Tuesday, July 19, 2011

Is Crash & Grab The Hip Thing To Do?

Okay … here is the headline on FOXNews.com…

Fan Nearly Falls From Stands During Home Run Derby in Phoenix

And about four sentences into the article, the reporter references the same drive-less lucky guy earlier this week in Dallas…

His near miss came the same day as the memorial service for Shannon Stone, a 39-year-old fan who died last Thursday while trying to catch a ball thrown into the stands at a Texas Rangers home game.

The reporter raises the most pertinent question… Is this a trend…the drive to grab the ball that the players simply could not catch with no rational sense of the actual physical parameters… defined by the environmental surroundings?

Could this be illustrating the newest “crash & grab” public release from years of economic stagnation?

Or perhaps, an urgent statement of diversion and denial of the economic, political and marketing mayhem firing up the heat of a global climate change summer?

Tonight, CBS Evening opened with more than 8 minutes of story coverage of Rupert Murdoch and his grilling today by the UK politico.

The Nets… spanning from CBS, NBC, ABC, BBC, CNN and all their children of incest… are like vultures feasting on the perception of a dog that just got hit by a car.

After all… if Rupert Murdoch can be admonished… can their despised competitor FOX News be destroyed as well?

Earlier today, I was on a conference call with a Canadian sister company of a well-known American direct mail promotion company.

The Canadian sister company has the opportunity to handle a network of Canadian direct marketing programs for one of my clients.

The client involved spent a significant investment in building a pretty cool segmentation model of top customers. The segments emerging are “niche-specific” with opportunity ranging from a mere 25% above average to more than 150% above average.

Now I have to admit that there are parts of the Canadian culture set with which I can certainly connect. Grilled salmon with maple syrup glaze makes my stomach growl.

But over the last week, the Canadian direct marketing sister company might be more illustrative of the “crash & grab” headset than a smart strategic mindset.

What did the sister company do?

They elected to fire away, with the client on the phone, about how the segmentation model that the client built was limited at best and that just going out and “bulk mailing was a much better strategy because it would reach out to every one in a retail trade area.”

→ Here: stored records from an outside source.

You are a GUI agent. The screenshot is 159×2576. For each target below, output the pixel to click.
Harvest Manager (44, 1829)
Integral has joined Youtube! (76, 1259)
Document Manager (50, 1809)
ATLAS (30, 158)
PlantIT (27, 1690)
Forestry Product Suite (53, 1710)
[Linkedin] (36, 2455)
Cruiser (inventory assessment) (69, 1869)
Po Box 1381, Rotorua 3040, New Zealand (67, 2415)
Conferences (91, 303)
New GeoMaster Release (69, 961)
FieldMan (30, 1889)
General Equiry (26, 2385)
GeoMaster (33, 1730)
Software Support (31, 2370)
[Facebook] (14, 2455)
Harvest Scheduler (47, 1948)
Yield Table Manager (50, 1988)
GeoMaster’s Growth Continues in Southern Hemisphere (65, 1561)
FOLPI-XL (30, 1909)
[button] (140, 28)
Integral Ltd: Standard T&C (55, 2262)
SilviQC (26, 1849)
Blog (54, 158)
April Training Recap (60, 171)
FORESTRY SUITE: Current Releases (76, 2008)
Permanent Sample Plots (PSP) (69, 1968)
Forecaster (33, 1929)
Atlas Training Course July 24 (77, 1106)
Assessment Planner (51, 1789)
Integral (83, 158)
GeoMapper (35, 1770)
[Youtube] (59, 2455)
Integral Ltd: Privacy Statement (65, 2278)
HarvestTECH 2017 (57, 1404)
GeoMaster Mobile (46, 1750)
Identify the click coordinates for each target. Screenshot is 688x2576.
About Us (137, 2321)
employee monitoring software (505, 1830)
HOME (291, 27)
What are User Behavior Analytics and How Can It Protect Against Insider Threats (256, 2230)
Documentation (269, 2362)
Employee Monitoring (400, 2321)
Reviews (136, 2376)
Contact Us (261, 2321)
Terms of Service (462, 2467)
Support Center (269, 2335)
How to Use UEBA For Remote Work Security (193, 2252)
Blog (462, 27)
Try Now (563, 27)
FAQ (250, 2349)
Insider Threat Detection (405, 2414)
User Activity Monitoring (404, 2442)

I got a feeling that Canadian direct marketing sister company who vies to “crash & grab” might have just fallen over the railing.

Our team also won a great media buying account this past week based on identifying the client’s brand-equity audience groups and niche channels of reach and dialogue.

We were up against an agency that claimed the position of buying the top-rated network shows with the highest ratings and banging down the price to “the lowest rate per spot.”

Their argument? Brand success is all about reaching the masses!

No question, I cheered on the agency to lurch over that railing to grab that home run hit.

For some, long-term brand stewardship and rolling up the sleeves with a long-term commitment to growth and strategy is no longer in-vogue.